DIRECTIONS>
Please set down, with no changes, every line of the material below from the one containing "Where should I" through the end. Skip the pictures.

*** GIVEN RECORDS ***

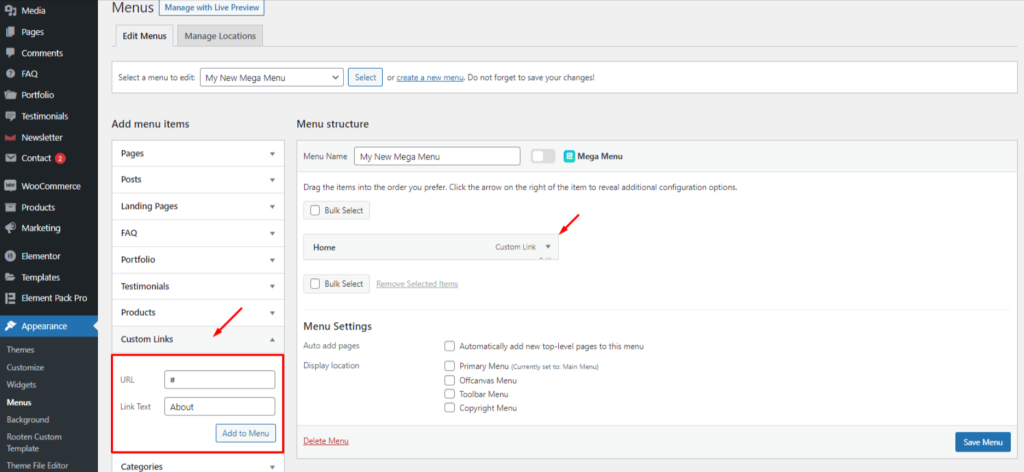The image size is (1024, 472).
Task: Click the Marketing megaphone icon
Action: [x=10, y=228]
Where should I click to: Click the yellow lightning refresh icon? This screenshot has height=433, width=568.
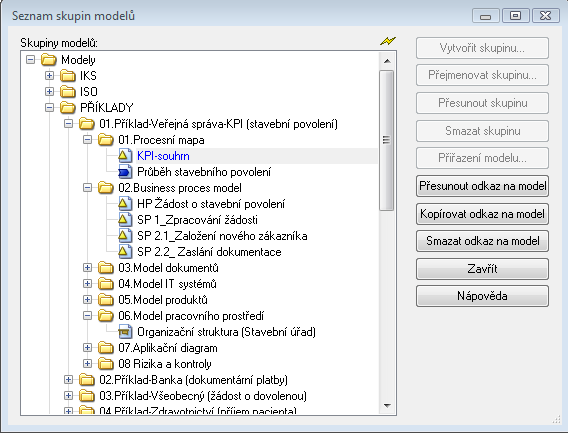(x=388, y=41)
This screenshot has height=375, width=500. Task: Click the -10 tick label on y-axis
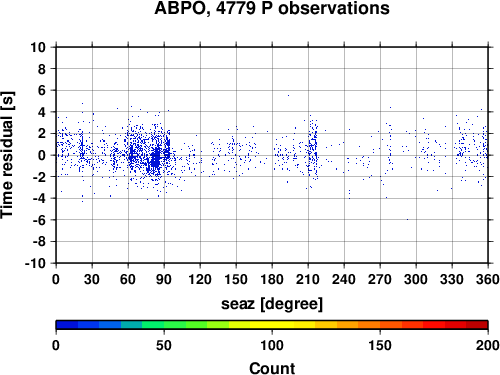[35, 263]
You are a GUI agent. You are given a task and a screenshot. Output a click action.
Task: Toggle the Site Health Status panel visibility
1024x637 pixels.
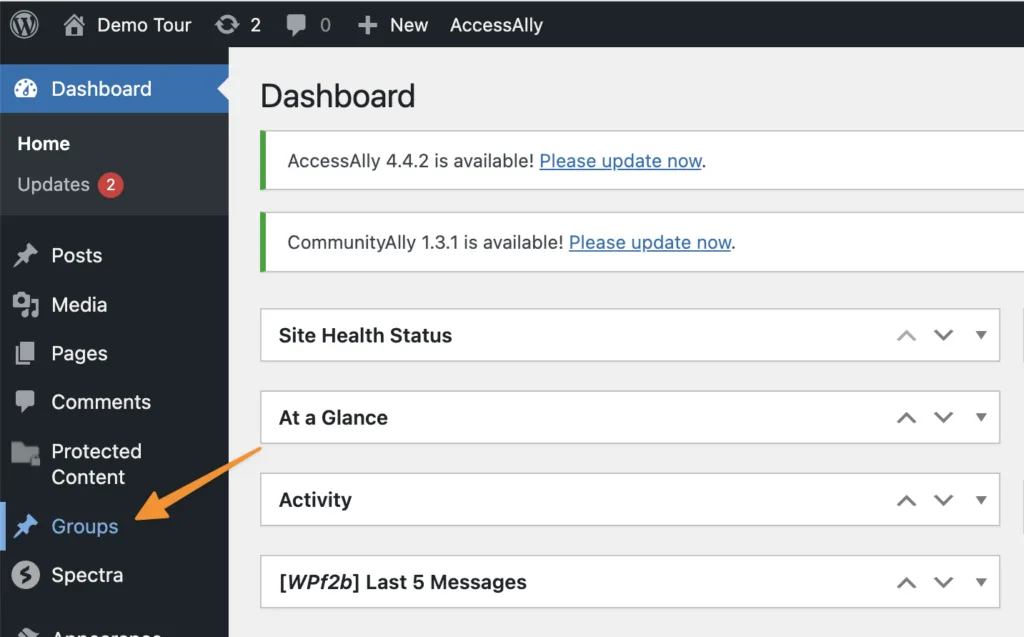point(980,335)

*** End of GIVEN RECORDS ***

ANSWER FOR THE TASK>
Where should I click to: Click the yellow lightning refresh icon? This screenshot has height=433, width=568.
(x=388, y=41)
This screenshot has height=375, width=500. Task: Click the -10 tick label on y-axis
[35, 263]
You are a GUI agent. You are given a task and a screenshot. Output a click action.
Task: Toggle the Site Health Status panel visibility
1024x637 pixels.
point(980,335)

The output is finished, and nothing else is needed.